The Motorcycle has long been a calling card for the counterculture—anti-establishment independence mechanically manifested. But as the 1960s and ‘70s seemed to galvanize that association, subsequent decades saw biking become a bit bourgeoisie due to mass manufacturing and marketing.
A growing number of inspired bike builders have been fighting back, however, creating fantastical yet functional works of art as unique as the personalities behind them. It’s this shift that’s being showcased by the new “Custom Revolution” exhibit, opening today at the recently renovated Petersen Automotive Museum in Los Angeles.
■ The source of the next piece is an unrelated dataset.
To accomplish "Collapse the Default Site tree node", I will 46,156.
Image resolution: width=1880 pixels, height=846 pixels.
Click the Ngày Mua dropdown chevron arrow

“This is the first-ever hand-built [motorcycle] exhibition in a museum, and we’re very proud of that,” said Terry Karges, executive director of the Petersen, at a preview reception on the evening of April 13. It’s also the 42nd exhibit that we have opened since we reopened the new museum two years ago. So, it’s a proud achievement and we’re especially happy that we’re doing this with the motorcycles here tonight.”
The exhibition, showcased in the Petersen’s Richard Varner Family Gallery, was curated by Paul d’Orleans, a cognoscente and chronicler of all things motorcycle. He has gathered the works of 25 builders from around the world, presenting predominantly one-of-a-kind representations of their talent.
“This is an international show about a movement that is truly global in scope,” says d’Orleans. “I think it’s part of a Renaissance in motorcycle culture that’s happened in the last 10 years, and these are the visible gems of this Renaissance.”
Immediately setting the visual tone of the tribute is the bike Black (2011) built by Ian Barry and his team at Los Angeles-based Falcon Motorcycles. Suspend by cables at the entrance to the gallery, the polished café racer was born from a 1952 Vincent Black Shadow and features a 1,000cc V-twin engine complemented by a chassis, exhaust, and bodywork that has all been custom fabricated.
“I was attracted to British motorcycles, I felt there was a quality that was timeless,” Barry explained at the reception’s panel discussion. “Through the process of dissecting some factory bikes from different eras, from the ‘40s all the way to the ‘80s, I knew there was something more that I wanted to express.”
Another exceptional personal expression is from Barry’s fellow Angeleno, Max Hazan of Hazan Motorworks. His Musket 2 (2017) is a brilliant bob-job based on a 2018 Musket and carrying a limited-production V-twin from Aniket Vardhan. The initial Musket bike itself is a customized creation from Vardhan, who fashions them from Royal Enfield Bullets.
In a case of life imitating art, Mark Atkinson’s BMW Alpha (2016) began as a computer-generated concept by designer Mehmet Doruk Erdem. Captivated, Atkinson constructed the carbon-fiber Bonneville Salt Flats racer from a 1991 BMW K75.
Overseas sensations include Dirty Pigeon (2017) from Kengo Kimura of Japan’s Heiwa Motorcycle, the L-Concept (2018) from Vietnam-based Daryl Villanueva of Bandit9, and E-LisaBad (2017) from Germany’s Rolf Reick of Krautmotors. The latter is an electric dragster reimagined from a 2017 BMW C-Evolution. Kimura’s bike is a beautiful bob-job constructed from a 1971 Triumph TR6, while Villanueva’s retro-futurist vehicle—originally a 1967 Honda Super Sport 125—is an homage to his favorite science-fiction films.
Plans for the exhibition only began this past December, but it was soon apparent that there would be great demand. “Asking people to give up their bike for a year—or a bike they’ve sold to a customer for a year—is a pretty big ask,” said d’Orleans before introducing the panel at the preview. “The response from every builder was an enthusiastic ‘yes,’ which meant we were doing the right thing.”
“Custom Revolution” will be on display at the Petersen through March 10, 2019.